The first shot needs to be simplified in terms of composition. The cooling racks and the range don't add anything to the composition at all.  A few accessories would be fine but I probably wouldn't have chosen a scraper and measuring cup.  The color cast doesn't appeal to me either.  That round loaf is spectacular looking and should have a more natural color on crust.  You can fix that easily in photoshop and you should.  I would just simplify the whole composition and fix the color cast.


----------



## JIP (Mar 7, 2007)

Better yes no?? That color cast was difficult I really do not know what the white balance setting for compact florescents is some weird setting between Florescent and Incandescent.

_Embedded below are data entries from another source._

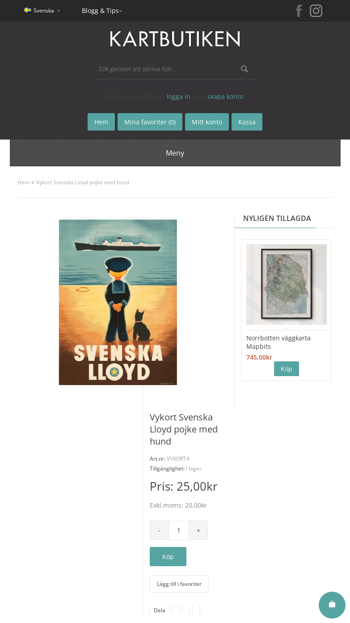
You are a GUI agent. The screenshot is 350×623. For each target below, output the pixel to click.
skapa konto (225, 96)
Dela (159, 610)
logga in (178, 96)
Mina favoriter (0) (150, 122)
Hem (23, 182)
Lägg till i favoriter (179, 584)
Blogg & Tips (100, 10)
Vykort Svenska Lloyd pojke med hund (82, 182)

Thank you for your comments fmw the problem with redoing a shot like this is the subject was so delicious I ate it before I could even upload my pictures.  As far as the second shot the depth of field issue was almost intentional I shot it with my 85 1.8 but it was a little extreme the highlight problem was a mistake.


----------



## oldnavy170 (Mar 7, 2007)

I really think that your second photo is great.  I feel there is too much distracting me in the first photo. (stove, etc)


----------



## fmw (Mar 8, 2007)

Yes, better.  If you have photoshop, you can correct the white balance in the levels adjustment screen using the white picker.  It is very easy.  I don't know what software you have but, if it is Photoshop then fixing this is trivial.  If the image is important to you and you don't have PS, I can fix it for you.


----------



## JIP (Mar 8, 2007)

I have CS2 but of course I don't know how to use most of the features.  I liked the image originally till I shot the second one so they keep getting a little better I just got to remember to bake when there is still natural light so I can get good colors because my kitchen lights are all over the place in color but doing that is  little tough when the bread I have been making takes 6-8 hours to make not including the work done the night before.


----------



## fmw (Mar 8, 2007)

Image>adjustments>levels.  The white eyedropper is in the lower right hand corner of the dialog box.  Click on it and then click on some of the flour or something else in the image that should be rendered as pure white.  It is that simple.


----------



## M-O-S (Mar 17, 2007)

that second picture - that small piece of bread - it looks like it has some blood on/in it, lol


----------



## PhilosophyAskew (Apr 23, 2007)

The reason that the second picture is better is because of the point of view. It's common to see bread from above as you would in a market or something similiar. But to see it from the side gives a unique perspective that really stands out. Number two is really nice. Good job.


----------



## koda-46 (May 25, 2007)

good lighting


----------